Si Lire, écrire et compter s’inscrivent dans un processus d’apprentissage que personne ne démentira, « on vient à l’école pour apprendre à lire, à écrire et compter », les grandes fonctions précédemment nommées ne font (malheureusement) pas l’objet d’un apprentissage explicite par les enseignants, en dépit des recommandations institutionnelles déclinées dans le domaine 2 du socle commun et dans les programmes. Ces trois neuroscientifiques démontrent par des exemples précis qu’apprendre à se concentrer, à mémoriser, à inhiber à l’école… commence par une connaissance des mécanismes de ces fonctions par les enseignants pour eux-mêmes. Ces prises de conscience débouchent sur un meilleur accompagnement de leurs élèves en classe, en termes d’observation et de réponses à leurs besoins, dans le but ultime d’optimiser leur rapport à l’environnement, aux autres, mais aussi à eux-mêmes.

De ceci résulte un chapitre menant à une réflexion sur la métacognition (Joëlle Proust), processus permettant à chacun de contrôler et évaluer ses propres activités cognitives, mais aussi sur l’auto-évaluation, suivie de propositions de pistes pédagogiques pour motiver les élèves à apprendre.

La troisième et dernière partie de l’ouvrage présente quelques exemples d’applications pédagogiques déduites des neurosciences cognitives à l’école, au collège et au lycée. Ce sont les dispositifs Cogni’classes (Jean-Luc Berthier), la Main à la Pâte (Elena Pasquinelli), la communauté pédagogique Lea.fr (Pascaline Citron et Marie L’Etang), le centre de référence pour l’évaluation de l’enfant en difficulté (Hervé Glasel).
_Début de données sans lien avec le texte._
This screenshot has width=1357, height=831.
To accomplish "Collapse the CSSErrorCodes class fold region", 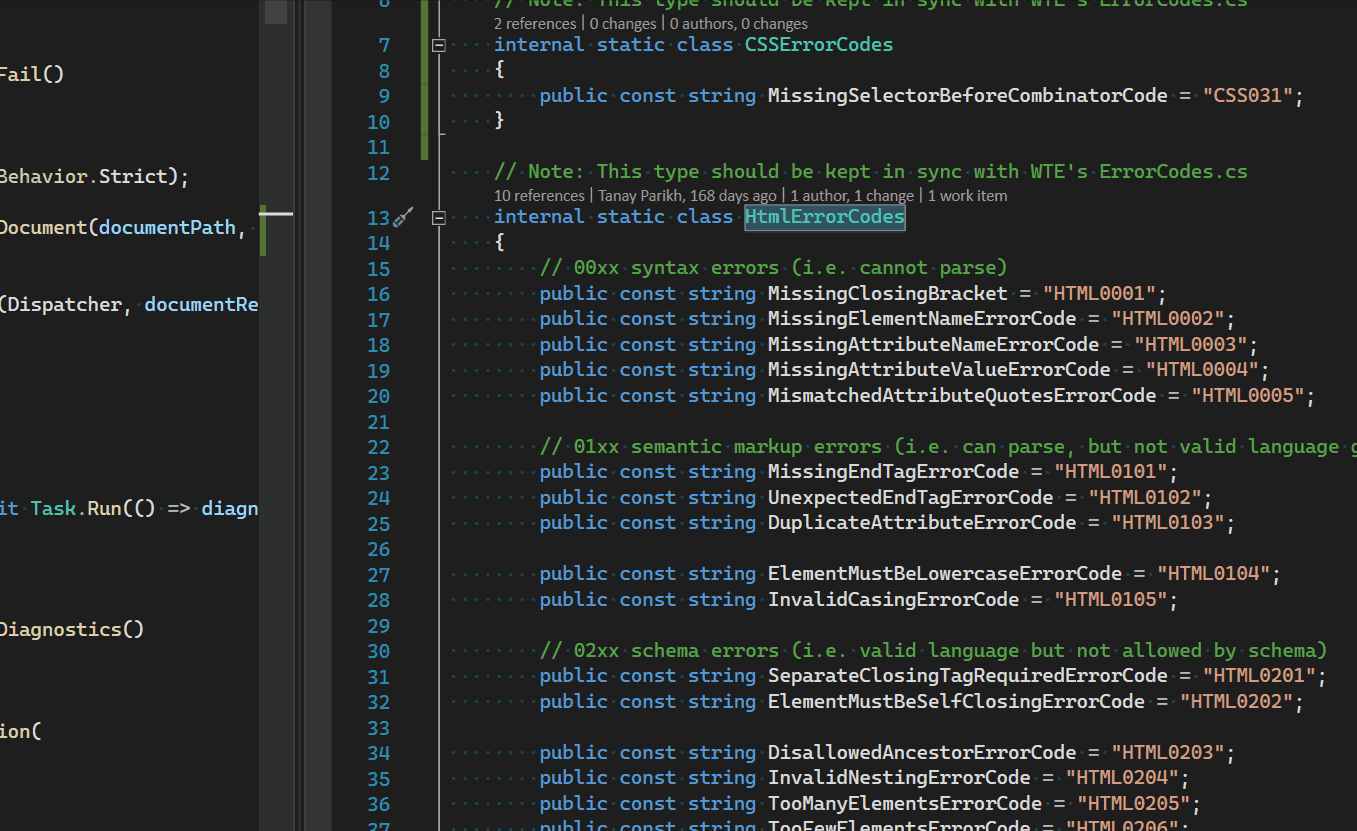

Sans viser l’exhaustivité, on peut relever quelques points communs entre tous ces dispositifs, auquel on peut ajouter ATOLE (ATtentif à l’écOLE); déjà présenté dans les Cahiers.

Un premier point commun se repère au niveau de la composition des groupes d’acteurs : chercheurs en sciences cognitives et en didactique, enseignants, personnel d’académie et de centres supérieurs de formation, mais aussi des responsables d’édition.

De celui-ci découle un second point commun qui prouve que la recherche n’a de sens que si des allers-retours entre les laboratoires et les classes sont effectifs, dans la logique d’une véritable horizontalité, d’une reconnaissance de chacun, et d’une coopération (dans le sens de complémentarité) entre tous les acteurs.

Un troisième point commun de ces dispositifs montre que la recherche scientifique pédagogique collaborative permet une meilleure compréhension de soi et des autres, incite à travailler en équipe dans les établissements, et débouche sur une prise de conscience et une envie de revisiter ses pratiques et postures enseignantes.
Enfin, les focus rédigés par des chercheurs de renommée internationale et appréciés du monde de l’éducation, font preuve d’une remarquable capacité de synthèse par leurs auteurs, dans le but d’apporter un éclairage complémentaire et saillant à chacun des chapitres.

De par la diversité des acteurs qui le composent et des thématiques abordées, cet ouvrage offre à chaque lecteur de quoi actualiser ses connaissances scientifiques, didactiques et pédagogiques, dans la perspective de pouvoir s’engager dans des démarches d’innovation pédagogique visant à l’amélioration de ses pratiques, au service de tous les élèves.